If you’re like me, you let a couple of days go by to allow the bumpy first few seasons to run their course before jumping in around season 3. Hearing Homer sound less like himself and more like Walter Matthau just bothers me, as I’m sure it does you too. But it’s been a riot reliving my teenage years with my wife by my side, rolling her eyes and putting up with me shouting out lines at the screen.

However, as wonderful as it is to see my favorite line ever in glorious hi-def (“Do you Homer take this cocktail waitress you just met to be your lawfully wedded wife? And now by the power vested in me by the Chicago outfit I now pronounce you man and wife”), there has been a bit of a hullabaloo about how it’s presented in said-glorious hi-def.

Up until season 20, the show was presented in a 1.33:1 aspect ratio, you know, the way our televisions used to look before hi-def models took over.

Starting with the middle of season 20, the show upgraded to Hi-Def 16:9. While the visual quality improved, the writing quality not so much. Oh well.

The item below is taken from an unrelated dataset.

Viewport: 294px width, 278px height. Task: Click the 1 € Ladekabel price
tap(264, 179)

And now, on FXX, the show has been upgraded…sort of. All episodes are presented in 16X9, and as a result, the episodes have been either cropped, or stretched out, to fit the new aspect ratio.

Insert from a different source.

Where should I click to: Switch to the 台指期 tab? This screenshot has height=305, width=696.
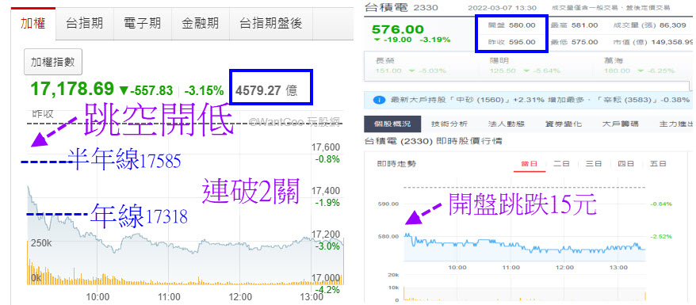[x=84, y=24]
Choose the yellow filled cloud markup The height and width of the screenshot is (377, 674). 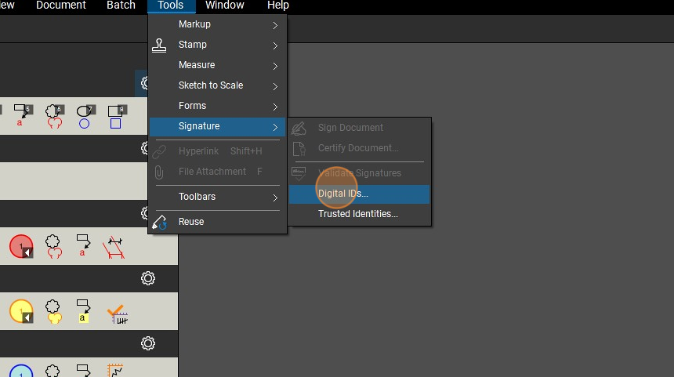pos(53,312)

To this day, I have an unhealthy obsession with aspect ratios. I don’t remember when I figured out that every single film shot in the ‘scope’ aspect ratio lost almost half of it’s visual information on its way to home video, but when I did, I was infuriated. I became giddy on the occasions when they would release a, “letterboxed,” version of the film in question on VHS, though those were far and few in between. I joined the niche market of Laserdisc where every film was available in its original aspect ratio, and in better quality. I almost didn’t care that I had to flip the disc every hour.

In spite of films being present as originally intended, the trade off was that a good chunk of the picture was taken up by black box. Having the artistic vision of the filmmakers preserved was more important to me than having that vision be a bit smaller on my small screen, but then again, I’m was and am a film nerd.

A legitimate complaint with the hi-def upgrade is that some visual jokes are suffering. For example, this one. What is Abe yelling at? Now we’ll never know. It’s a bit annoying that they hopscotch back and forth between stretched out and cropped, but the picture is sharp and crisp, and the show has never looked better.

Frankly, even though I can certainly empathize with my fellow fans angry about losing part of the image, I’m more perturbed because while we’re getting the full uncut version for the marathon, FXX will air the edited syndication versions in the future, because they know that less running time in an episode means more time for commercials, and more revenue.

Makes sense from a business sense, to be fair, but man alive there are so many jokes that I had completely forgotten about, most likely  because Clinton was President when I first heard them.